Таковы были практическіе плоды конституціи, выработанной Учредительнымъ собраніемъ, начавшимъ свою дѣятельность при такихъ ликованіяхъ и общихъ надеждахъ.

Между тѣмъ наступилъ конецъ этой дѣятельности. Въ виду бунта на Марсовомъ полѣ 17 іюля Собраніе опомнилось и рѣшилось исправить конституцію, усилить въ ней правительственную власть. Но было поздно. Собраніе утомилось, утратило авторитетъ и правые, вѣрные своей близорукой политикѣ, вмѣсто того, чтобы поддержать образумившихся радикаловъ, мѣшали исправленію конституціи, имъ ненавистной. Собранію пришлось ограничиться при пересмотрѣ самыми незначительными поправками. 14 сентября 1791 года король прибылъ въ Собраніе, чтобы лично заявить о принятіи имъ навязанной ему конституціи. Самая обстановка этой знаменательной исторической сцены обнаружила всю несостоятельность и внутреннюю ложь этой несообразной политической затѣи — конституціи, представлявшей какую-то нескладную амальгаму монархіи и народовластія (démocratie royale). При входѣ короля Собраніе поднялось съ мѣстъ, но привѣтствовало его молчаніемъ. Престола не было, а налѣво отъ президентскаго было поставлено другое кресло для короля. Людовикъ при видѣ кресла смутился, однако, началъ произносить, стоя, формулу присяги; но замѣтивъ, что депутаты сѣли, поблѣднѣлъ и, сидя, закончилъ свою присягу. Собраніе привѣтствовало его кликомъ vive le roi, а президентъ собранія поздравилъ его съ прекраснѣйшей короной на цѣломъ свѣтѣ, подносимой ему любовью и довѣріемъ французовъ и обезпеченной тѣмъ, что Франція всегда будетъ нуждаться въ наслѣдственной монархіи{48}.
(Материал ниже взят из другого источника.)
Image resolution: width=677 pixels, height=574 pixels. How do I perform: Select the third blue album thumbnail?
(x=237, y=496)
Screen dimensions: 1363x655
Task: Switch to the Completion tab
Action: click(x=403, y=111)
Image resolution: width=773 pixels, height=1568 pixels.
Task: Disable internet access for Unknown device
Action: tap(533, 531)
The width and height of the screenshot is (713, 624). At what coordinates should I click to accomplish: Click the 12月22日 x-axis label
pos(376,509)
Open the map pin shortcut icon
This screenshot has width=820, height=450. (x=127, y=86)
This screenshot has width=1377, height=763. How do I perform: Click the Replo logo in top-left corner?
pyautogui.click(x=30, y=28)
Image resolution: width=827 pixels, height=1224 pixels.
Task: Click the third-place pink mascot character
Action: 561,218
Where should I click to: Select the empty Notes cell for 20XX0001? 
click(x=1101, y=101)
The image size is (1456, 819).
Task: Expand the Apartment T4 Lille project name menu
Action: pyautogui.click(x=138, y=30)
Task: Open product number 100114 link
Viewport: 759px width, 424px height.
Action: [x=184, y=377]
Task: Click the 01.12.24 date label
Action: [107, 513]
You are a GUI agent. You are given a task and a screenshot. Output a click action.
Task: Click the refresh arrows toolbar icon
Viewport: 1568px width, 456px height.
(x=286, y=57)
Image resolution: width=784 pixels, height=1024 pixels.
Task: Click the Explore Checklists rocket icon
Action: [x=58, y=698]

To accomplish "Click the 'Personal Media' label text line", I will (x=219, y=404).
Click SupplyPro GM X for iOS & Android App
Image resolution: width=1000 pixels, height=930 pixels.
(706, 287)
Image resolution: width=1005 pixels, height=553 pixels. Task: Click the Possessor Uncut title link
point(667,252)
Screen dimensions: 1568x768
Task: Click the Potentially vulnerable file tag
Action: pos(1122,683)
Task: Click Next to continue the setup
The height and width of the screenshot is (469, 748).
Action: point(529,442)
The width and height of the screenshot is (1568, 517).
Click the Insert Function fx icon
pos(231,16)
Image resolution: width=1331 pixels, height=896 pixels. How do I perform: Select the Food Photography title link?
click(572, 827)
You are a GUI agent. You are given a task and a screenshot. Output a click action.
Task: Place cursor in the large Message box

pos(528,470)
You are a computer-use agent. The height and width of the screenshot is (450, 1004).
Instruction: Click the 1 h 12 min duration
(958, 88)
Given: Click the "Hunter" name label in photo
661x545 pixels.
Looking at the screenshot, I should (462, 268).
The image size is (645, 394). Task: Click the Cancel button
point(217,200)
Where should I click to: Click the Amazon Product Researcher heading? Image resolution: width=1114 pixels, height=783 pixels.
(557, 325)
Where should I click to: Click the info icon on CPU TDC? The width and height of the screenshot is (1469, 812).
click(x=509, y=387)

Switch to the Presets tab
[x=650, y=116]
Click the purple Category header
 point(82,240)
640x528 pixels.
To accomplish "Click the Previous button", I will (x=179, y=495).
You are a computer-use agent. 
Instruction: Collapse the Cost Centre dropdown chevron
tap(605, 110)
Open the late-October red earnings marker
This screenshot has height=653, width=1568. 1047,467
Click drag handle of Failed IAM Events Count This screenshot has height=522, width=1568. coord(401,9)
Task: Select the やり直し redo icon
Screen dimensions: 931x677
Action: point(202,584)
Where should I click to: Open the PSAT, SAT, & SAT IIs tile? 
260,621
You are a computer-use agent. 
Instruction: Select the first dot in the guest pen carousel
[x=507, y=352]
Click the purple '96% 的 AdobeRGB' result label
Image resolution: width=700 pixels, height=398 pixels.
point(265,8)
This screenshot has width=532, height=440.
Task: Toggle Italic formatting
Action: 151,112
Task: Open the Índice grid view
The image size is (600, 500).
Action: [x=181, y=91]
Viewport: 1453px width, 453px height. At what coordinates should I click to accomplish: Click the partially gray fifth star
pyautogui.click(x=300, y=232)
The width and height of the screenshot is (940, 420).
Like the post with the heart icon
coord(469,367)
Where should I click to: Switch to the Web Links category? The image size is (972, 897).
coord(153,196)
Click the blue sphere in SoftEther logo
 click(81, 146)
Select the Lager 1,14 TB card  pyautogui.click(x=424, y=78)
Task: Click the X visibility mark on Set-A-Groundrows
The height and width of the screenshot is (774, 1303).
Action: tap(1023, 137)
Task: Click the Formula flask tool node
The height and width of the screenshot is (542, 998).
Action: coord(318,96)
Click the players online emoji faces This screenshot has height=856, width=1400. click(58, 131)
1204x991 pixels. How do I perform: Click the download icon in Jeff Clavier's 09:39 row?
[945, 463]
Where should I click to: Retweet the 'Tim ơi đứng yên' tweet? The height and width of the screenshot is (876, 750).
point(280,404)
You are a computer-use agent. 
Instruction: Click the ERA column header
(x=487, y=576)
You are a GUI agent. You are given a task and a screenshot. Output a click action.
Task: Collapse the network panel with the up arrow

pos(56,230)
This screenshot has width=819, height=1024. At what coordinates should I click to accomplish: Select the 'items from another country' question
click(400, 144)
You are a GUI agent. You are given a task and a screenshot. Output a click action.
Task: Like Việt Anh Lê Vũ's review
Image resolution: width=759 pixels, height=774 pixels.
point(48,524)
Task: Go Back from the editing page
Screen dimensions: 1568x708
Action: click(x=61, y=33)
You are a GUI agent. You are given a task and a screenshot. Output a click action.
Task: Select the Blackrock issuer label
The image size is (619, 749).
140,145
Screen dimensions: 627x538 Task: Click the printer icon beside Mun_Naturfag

Одновременно съ этимъ на площадяхъ Парижа провозглашалась конституція и толпа плясала вокругъ «древа свободы», украшеннаго трехцвѣтными знаменами.

Рис. 12. Провозглашеніе конституціи на площади «Рынка невинныхъ» (Marché des Innocents). 14 сентября 1791 г.

Французская революція вступила во вторую свою фазу!

Заканчивая первый томъ своей исторіи революціи, Тэнъ слѣдующимъ сравненіемъ характеризуетъ эти двѣ ея фазы. Есть одна странная болѣзнь, встрѣчающаяся обыкновенно въ бѣдныхъ кварталахъ. Какой - нибудь рабочій, надорванный трудомъ и плохо питаемый, начинаетъ пить; всякій день онъ напивается сильнѣе и болѣе крѣпкими напитками. Черезъ нѣсколько лѣтъ вся его нервная система, уже ослабленная постомъ и чрезмѣрно возбужденная, приходитъ въ совершенное разстройство. Наступаетъ, наконецъ, часъ, когда мозгъ, пораженный внезапнымъ ударомъ, не въ состояніи болѣе приводить въ движеніе мускульный механизмъ; тщетно повелѣваетъ онъ, — его не слушаютъ; каждый членъ, каждый суставъ, каждый мускулъ, дѣйствуя отдѣльно и за себя, конвульсивно содрогается безсвязными движеніями. Между тѣмъ, человѣкъ веселъ; онъ считаетъ себя милліонеромъ, королемъ, онъ воображаетъ себя всѣми любимымъ и почитаемымъ; онъ не чувствуетъ того зла, какое причиняетъ себѣ, не понимаетъ совѣтовъ, которые ему даютъ, онъ отвергаетъ предлагаемыя лекарства, онъ кричитъ и поетъ цѣлые дни, а главное — пьетъ болѣе, чѣмъ когда-либо. Подъ конецъ лицо его омрачается, глаза наливаются кровью. Сіяющія видѣнія уступили мѣсто чудовищнымъ и чернымъ призракамъ; онъ видитъ кругомъ себя лишь угрожающія лица измѣнниковъ, которые прячутся, чтобъ неожиданно наброситься на него, убійцъ, поднимающихъ руку, чтобъ его зарѣзать, палачей, которые готовятъ для него разныя, пытки, и ему чудится, что онъ ходитъ въ лужѣ крови. Тогда онъ бросается на другихъ и чтобъ не быть убитымъ, онъ самъ убиваетъ. Нѣтъ человѣка страшнѣе его, потому что самый бредъ его поддерживаетъ; его сила неимовѣрна, его движенія неожиданны, и онъ, не чувствуя того, выноситъ такія лишенія и поврежденія, отъ которыхъ бы погибъ здоровый человѣкъ. Такъ и Франція, изнуренная голодомъ при монархіи, опьяненная дурнымъ хмелемъ — Общественнаго договора — и множествомъ другихъ горячительныхъ и поддѣльныхъ напитковъ, внезапно поражена параличомъ мозга... Переживши періодъ восторженнаго бреда, она теперь вступаетъ въ періодъ бреда мрачнаго. И вотъ она готова все совершить, все претерпѣть, — готова на неслыханные подвиги и отвратительныя звѣрства, какъ скоро ея руководители, заблуждающіеся вмѣстѣ съ ней, укажутъ ей врага или преграду ея ярости».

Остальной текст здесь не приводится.